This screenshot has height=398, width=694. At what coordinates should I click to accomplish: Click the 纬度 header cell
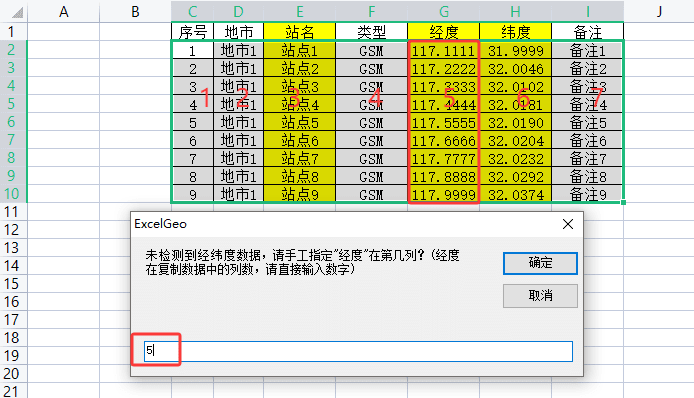[515, 32]
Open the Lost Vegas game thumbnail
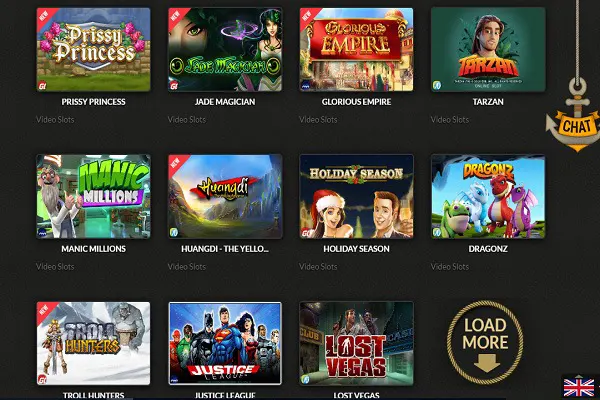Image resolution: width=600 pixels, height=400 pixels. pyautogui.click(x=356, y=343)
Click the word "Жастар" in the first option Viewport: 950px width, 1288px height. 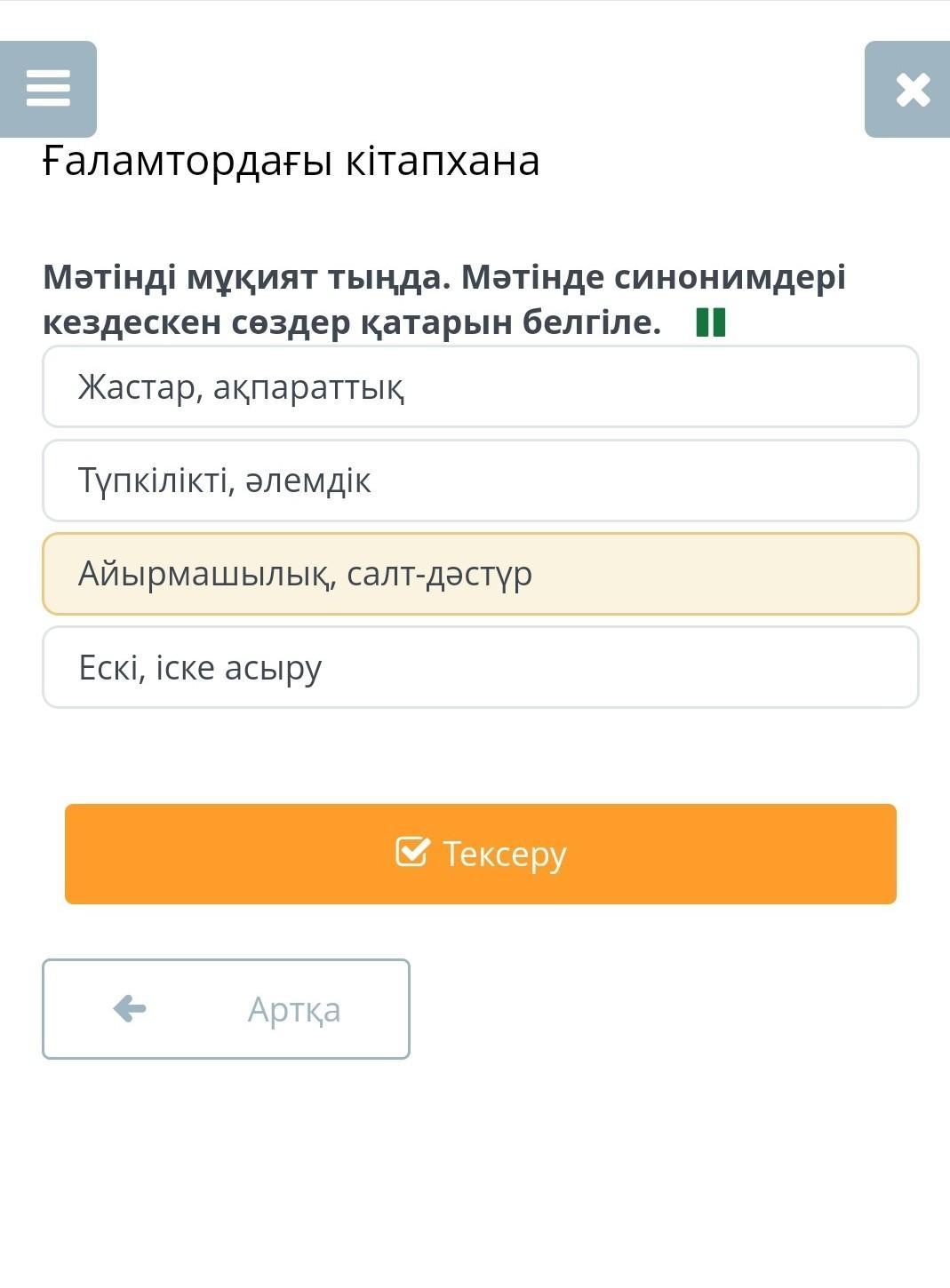139,387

### YOUR GOAL
Turn the listing, from its first line through the line with "Image resolution: width=600", into a Markdown table with the columns Row and Line, skipping blank lines. Leave the pictures out.

### ANSWER BELOW
| Row | Line |
|---|---|
| 1 | This screenshot has height=398, width=694. At what coordinates should I click to accomplish: Click the 纬度 header cell |
| 2 | [515, 32] |
| 3 | Open the Lost Vegas game thumbnail |
| 4 | Image resolution: width=600 pixels, height=400 pixels. pyautogui.click(x=356, y=343) |